Una vez, hace cinco o seis años, leí la noticia de una bandita que había entrado a robar en un súper chino del Gran Buenos Aires y que había sido rechazada por los empleados en un contragolpe mortífero. Me gustó la idea. Los chinos combinan dos fantasías contradictorias: la del temperamento volcado hacia la mansedumbre y la del arte letal para la pelea. Pienso en el personaje de David Carradine en la serie Kung Fu o en cualquiera de Bruce Lee: sólo peleaban cuando no había otro remedio y solían sorprender con furia coreografiada a los compadritos occidentales que terminaban con la cara rota y el orgullo por el piso.
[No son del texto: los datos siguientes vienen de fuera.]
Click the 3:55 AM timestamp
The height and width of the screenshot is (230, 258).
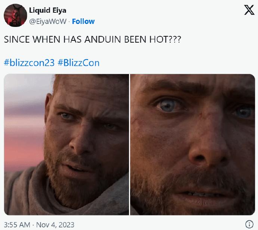point(17,225)
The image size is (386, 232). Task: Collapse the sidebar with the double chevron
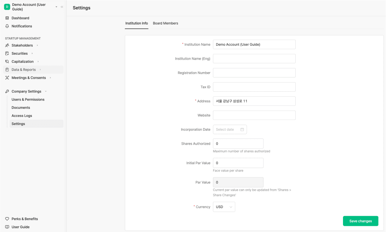pos(62,7)
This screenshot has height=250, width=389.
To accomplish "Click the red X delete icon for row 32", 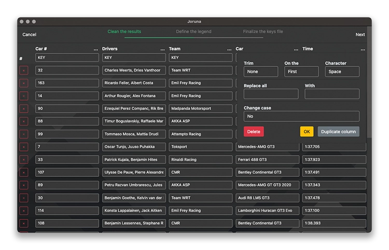I will (x=23, y=71).

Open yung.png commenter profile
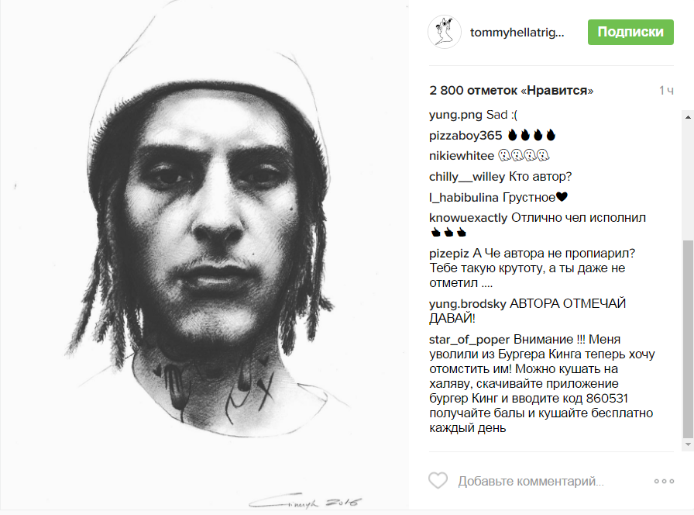point(456,115)
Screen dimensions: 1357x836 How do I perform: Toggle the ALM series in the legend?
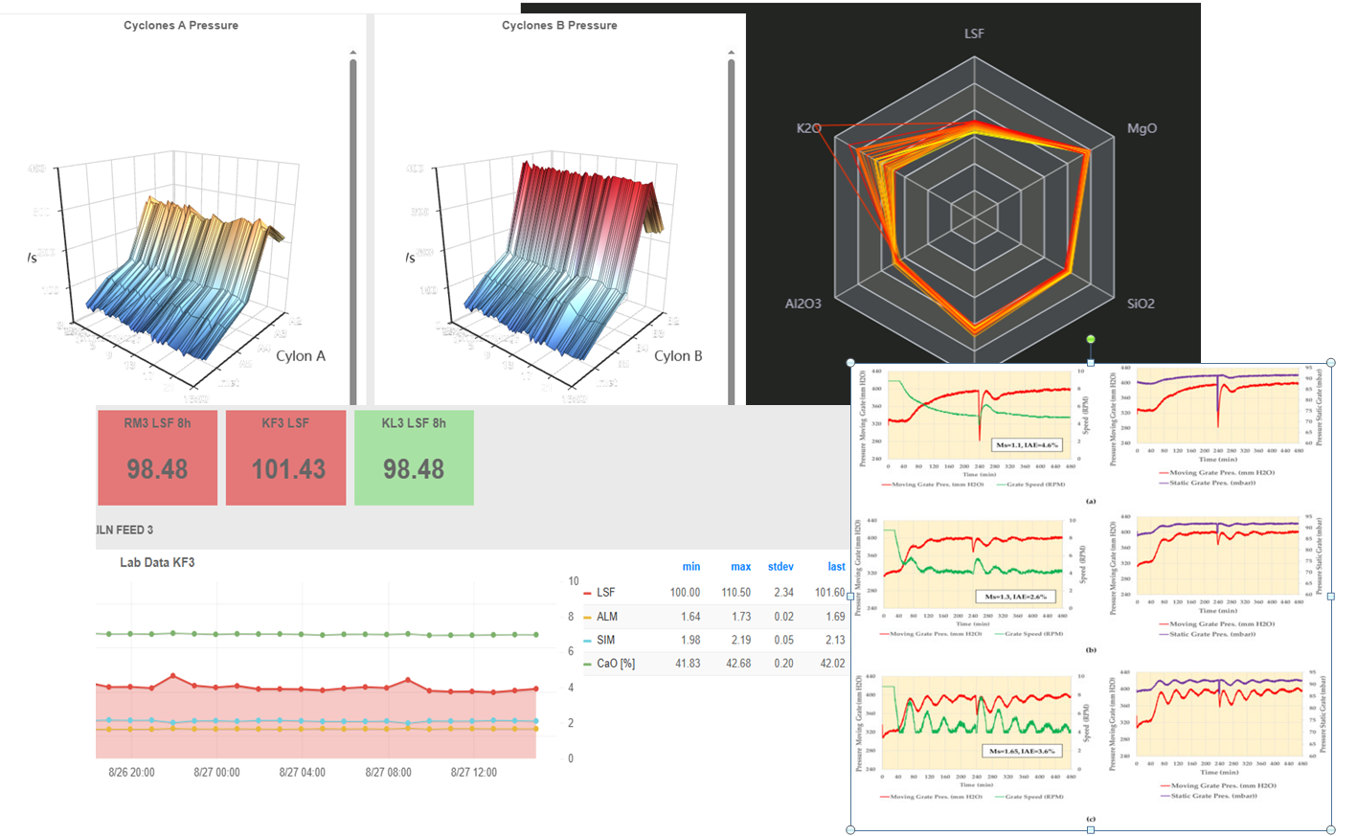pos(606,617)

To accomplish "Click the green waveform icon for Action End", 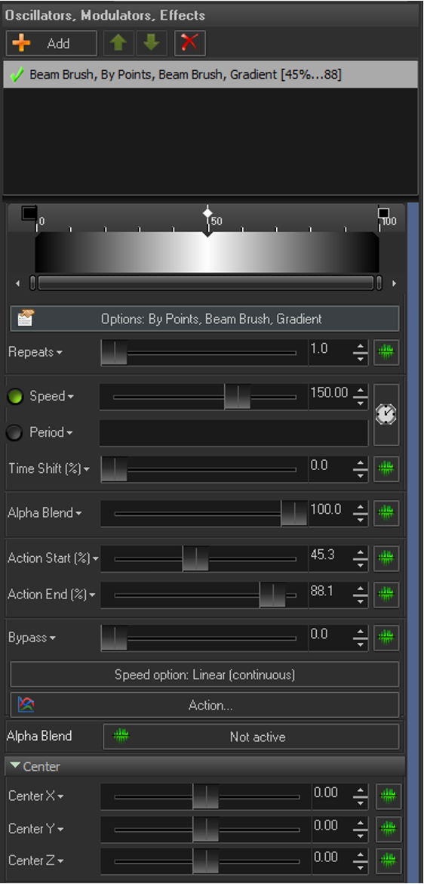I will [x=386, y=594].
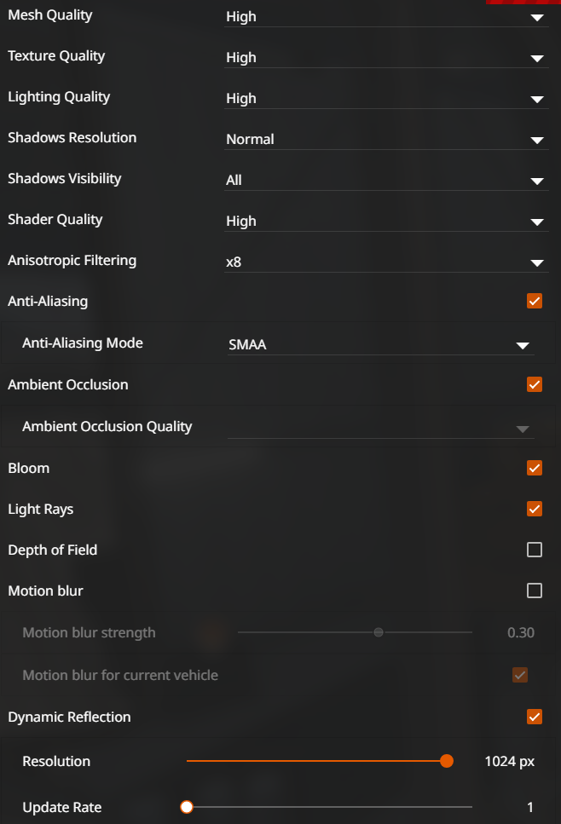The width and height of the screenshot is (561, 824).
Task: Uncheck the Ambient Occlusion option
Action: [535, 384]
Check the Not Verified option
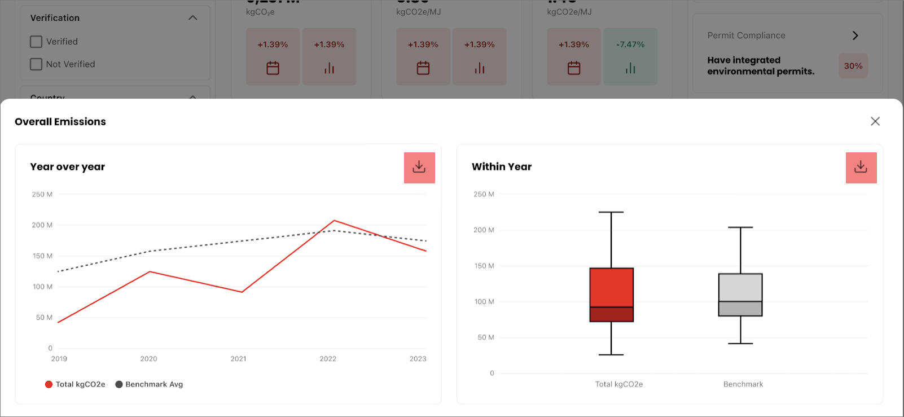The height and width of the screenshot is (417, 904). pyautogui.click(x=36, y=64)
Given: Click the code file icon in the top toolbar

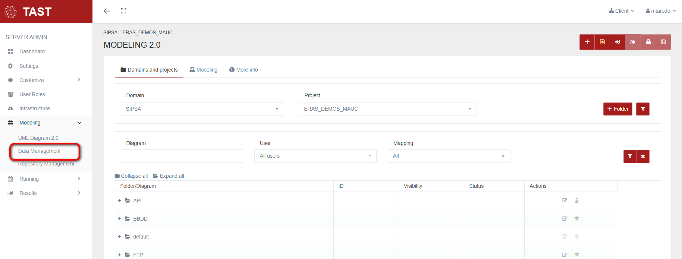Looking at the screenshot, I should click(x=602, y=42).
Uno puede pensar a los chinos, entonces, como bombas atómicas contenidas. Los que vemos en el barrio son callados, sonrientes, trabajan mucho y, ante la arrogante mirada criolla, parecen zonzos. Manejan plata en efectivo, además, y mucha, y están imbricados en logias secretas que diluyen lo individual. El choque de planetas parece inevitable. Una banda enfierrada del Conurbano contra tipos criados a mamaderas de kung fu. Yo tengo particular predilección por las historias violentas. Me gusta explorar hasta qué punto el ser humano puede ser cruel y salvaje. Y fue así que con el envión de la noticia me puse a escribir este relato, que empieza como un cuento clásico del género negro y que se va alejando de a poco hacia territorios menos definidos. La argentinidad al palo derrotada por un misterio inabordable.